There are some strengths in the current study. First, the use of MR analysis may minimize reverse causality and confounding from non-genetic factors. Second, as the three genetic variants are located in different chromosome, the potential gene-gene influence on the estimates (i.e., linkage disequilibrium) may be unlikely. Third, as in two-sample MR, data on the genetic variants-exposure association and the genetic variants-outcomes association can be obtained from different sample of individuals, genetic associations with the exposure/outcomes can be obtained from large consortia, which greatly increases statistical power to detect small effects in complex phenotypes [46]. Fourth, as we used genetic instruments strongly associated with vitamin E, as suggested by an acceptable F-statistic value, it is unlikely that our results were biased by weak instruments. Fifth, our findings are unlikely confounded by population stratification because the analyses included populations of mainly European ancestry. Finally, MR studies are susceptible to pleiotropic effects (vitamin E levels related genetic variants also associated with other phenotypes that might cause CAD). In a sensitivity analysis, we excluded a genetic variant (rs946184) from the MR analysis to avoid pleiotropic bias and results remained the same. Thus the positive association between vitamin E and CAD might not be explained by pleiotropic effects.

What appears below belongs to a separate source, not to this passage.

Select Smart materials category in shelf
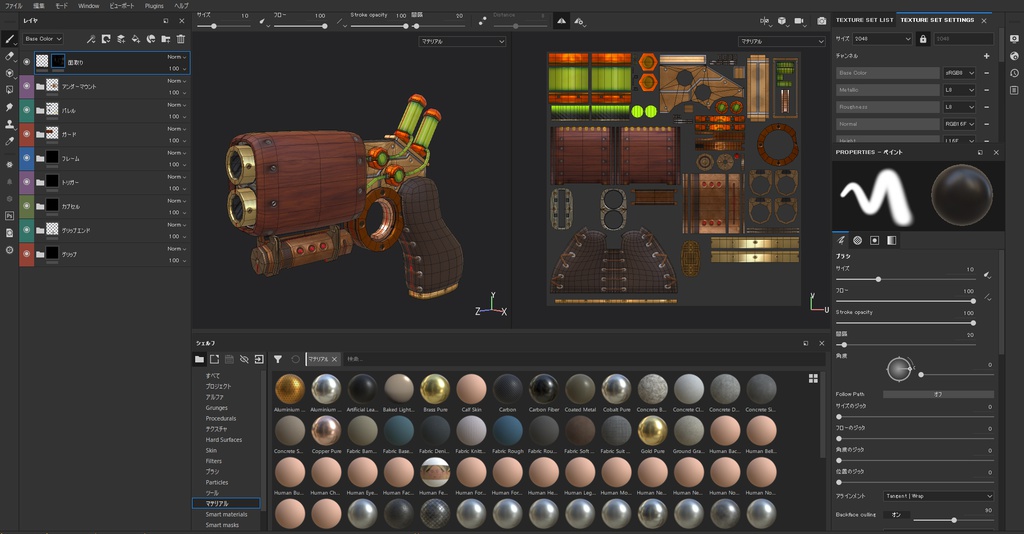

Our study also has several limitations. First, vitamin E exists as two major classes including tocopherols and tocotrienols, both of which further subcategorized into alpha, beta, gamma, and delta forms. Alpha-tocopherol is the most biologically active form of vitamin E and almost exclusively used in vitamin E intervention trials. However, it is reported that gamma-tocopherol may be important to human health and that it possesses unique features that distinguish it from alpha-tocopherol [45]. In the present study, we only selected alpha-tocopherol levels to represent circulating vitamin E levels. Hence, further studies accounting for other vitamin E forms, such as gamma-tocopherol, are warranted. Second, due to the use of aggregated genome-wide data, whether the effect of vitamin E on CAD varies by health/disease status, age or sex cannot be examined. Note that previous observational studies focused on general population mostly reported a protective effect of vitamin E on CVD, whereas some RCTs focused on individuals at high risk of CVD or with pre-existing CVD showed harmful effects on heart failure. Third, as other MR studies, our study cannot rule out the effect of canalization (i.e., dilution of the gene-exposure association) and thus the estimate may be inflated. The use of multiple SNPs as IV may more or less compensate this influence. Fourth, we found that one vitamin E related SNP (rs964184) was also associated with lipids and thus pleiotropy may be a concern. However, as vitamin E may influence coronary artery disease through its effects on lipids, the pleiotropy effect, if any, tends to be vertical. Vertical pleiotropy is generally not problematic in MR. Moreover, we also excluded this SNP in sensitivity analyses and found that the results remained. Finally, given the small number of SNPs employed in this study, further MR analyses using more functionally relevant SNPs from up-to-date GWASs are needed to confirm results of the current study.

5. Conclusions

In conclusion, present MR analysis showed that higher vitamin E was causally associated with high risks of CAD and MI. Our findings, along with previous RCTs regarding the unfavorable effects of vitamin E supplementation, suggest that the use of vitamin E supplementation for primary and secondary prevention of cardiovascular disease should be reevaluated substantially in terms of its safety and efficacy.